Although the teenage boys didn’t pay much attention to what I was saying, I truly believe not one moment of that conversation was in vain. Even if they didn’t have ears to hear, I continue to pray that they will hear the truth in their hearts.
This situation made me wonder:
Why is it that the one thing Jesus commanded us to do is the one thing that is the hardest thing for us to do?
I admit that I myself have been guilty of placing judgment towards other people.
-Why is it so easy to forget that Christ didn’t come to judge the world, but to save it?
Isn’t that one thing we are commanded to do is love?
Love bears all things.
Love believes all things.
Love hopes all things.
Love endures all things.
I have personally come to believe that we get so caught up in the insignificant issues at hand, we lose sight of what’s truly important.

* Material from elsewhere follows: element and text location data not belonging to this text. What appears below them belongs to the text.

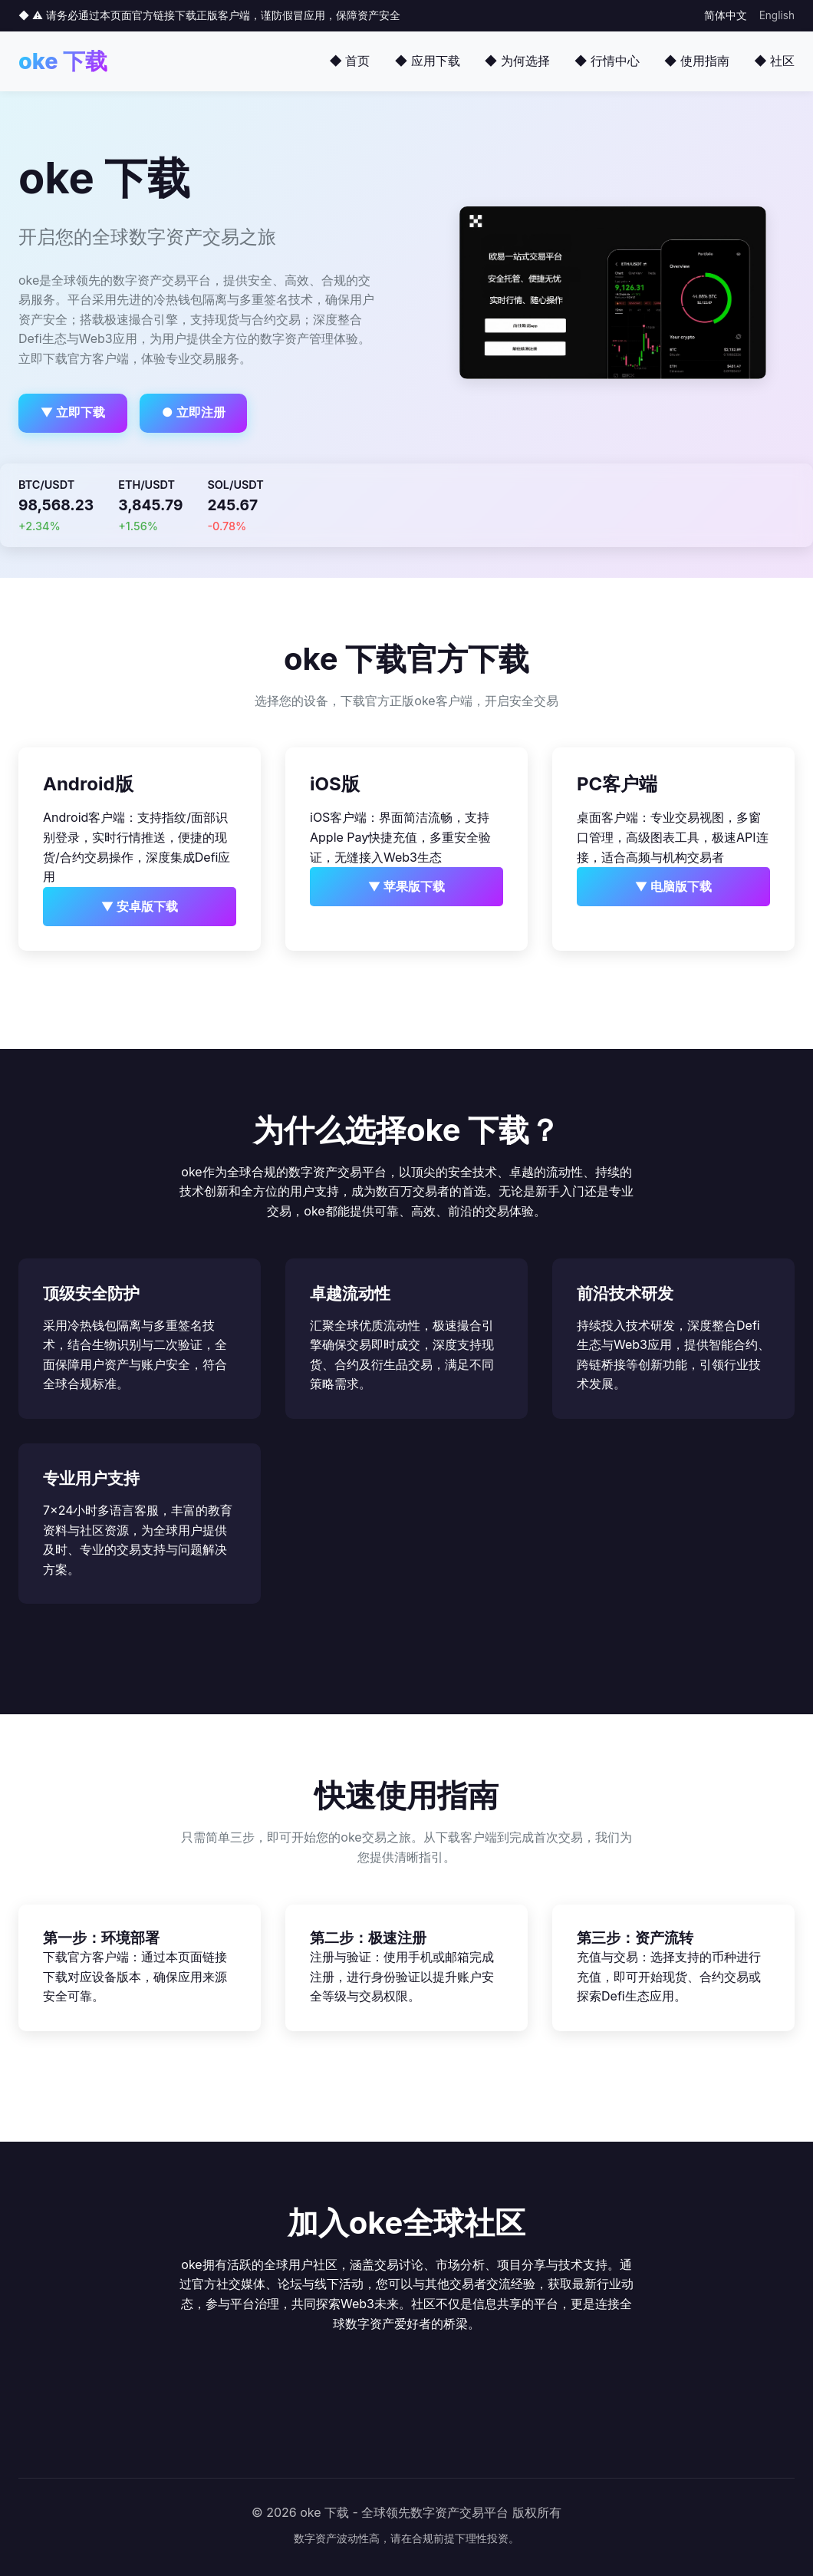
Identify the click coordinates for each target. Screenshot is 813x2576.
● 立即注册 (193, 412)
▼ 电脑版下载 (674, 886)
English (777, 15)
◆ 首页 (349, 60)
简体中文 (725, 15)
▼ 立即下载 (73, 412)
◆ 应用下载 (426, 60)
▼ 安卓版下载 (140, 906)
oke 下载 (62, 61)
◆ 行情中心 (607, 60)
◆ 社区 (774, 60)
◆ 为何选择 (517, 60)
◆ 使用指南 (696, 60)
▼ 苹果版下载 (407, 886)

If there is anything I have learned about God this year, it is that He longs for my heart. He longs for your heart. When a person’s heart has been ravished by Him, there is no turning back to the ordinary things of this world because those things pale in comparison to the Glory.

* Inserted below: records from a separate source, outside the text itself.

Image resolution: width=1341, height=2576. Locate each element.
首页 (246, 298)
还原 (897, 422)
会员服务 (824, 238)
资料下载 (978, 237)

A striving, man-pleasing heart will never set a person free. It is false to believe that a person has to do something in order to receive God’s love. Even before Jesus came down to earth, the Lord told the religious people He was sick of their worthless sacrifices and offerings.
Why?
Because the religious people did their “good” works to look nice and shiny on the outside, but their hearts were far from God.

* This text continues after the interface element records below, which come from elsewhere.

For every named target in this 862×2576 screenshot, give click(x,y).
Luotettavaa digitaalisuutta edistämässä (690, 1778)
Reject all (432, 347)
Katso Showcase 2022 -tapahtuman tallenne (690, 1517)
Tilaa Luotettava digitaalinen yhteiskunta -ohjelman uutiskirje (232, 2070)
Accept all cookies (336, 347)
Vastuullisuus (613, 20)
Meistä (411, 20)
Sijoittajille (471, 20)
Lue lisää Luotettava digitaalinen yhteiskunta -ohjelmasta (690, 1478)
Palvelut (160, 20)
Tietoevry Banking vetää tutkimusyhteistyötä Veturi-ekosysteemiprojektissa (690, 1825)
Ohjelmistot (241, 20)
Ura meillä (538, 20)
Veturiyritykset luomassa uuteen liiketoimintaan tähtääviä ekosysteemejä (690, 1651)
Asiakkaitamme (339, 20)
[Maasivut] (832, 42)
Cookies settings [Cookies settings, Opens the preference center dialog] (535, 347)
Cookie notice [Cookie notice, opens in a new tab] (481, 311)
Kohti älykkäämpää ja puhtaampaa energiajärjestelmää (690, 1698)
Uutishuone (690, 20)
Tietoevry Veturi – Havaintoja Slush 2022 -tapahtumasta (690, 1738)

Man may look at the outward appearance, but God has always looked towards the heart.
Why did God say He hated tattoos?
Because the people He was speaking to in that time did it as a form of worship in reverence to other gods!
Why did God say don’t drink alcohol?
He actually didn’t. He said don’t get drunk. I don’t believe He commanded this to place rules around us; He enforced this because getting drunk with alcohol can’t even compare to getting drunk in His Holy Spirit… and I can testify of this! The cheap man-made bottle does not even scratch the surface in comparison to the power of Heaven! I truly believe drinking alcohol comes back to a person’s motivations. I believe God’s heart breaks when His children drink in order to have fun or lose inhibition because a lack of self confidence, depression, and the list can go on.
The sin issue?
Well, anger and jealousy are just as much a sin as alcoholism and defilement. Is anger any less of a sin if a person does a really good job at hiding this emotion in public? Christ died to set every single person free, and He did this while we were still sinners. Jesus never pushed people away because of their sin, it was always the person who chose to walk away. What if a person was 5 minutes away from experiencing the Glory, but as he entered the church, was denied for being drunk? I wonder how many people have possibly turned from Christ because of denial into the building…
The pharisees knew the Law front and back, but their hearts were far from God.
Mary Magdalene, on the other hand, was a dirty prostitute, but in Jesus’ eyes she was counted as righteous because she loved Him with all her heart, all her mind, and all her soul. Because Jesus loved and accepted her, she was forever changed.
The truth is it was the religious people that hated Christ because He did hang out with the prostitutes, alcoholics, and tax collectors. Christ never rejected them, on the contrary, He embraced them.
So the lessons I’ve learned from this month:
- Forcing my opinions on people will only push them away.
- The way people see me is a reflection of how they see God.
- I am called to love
- because
- The love of God is always stronger.
- Everything always comes back to the motivation of one’s heart.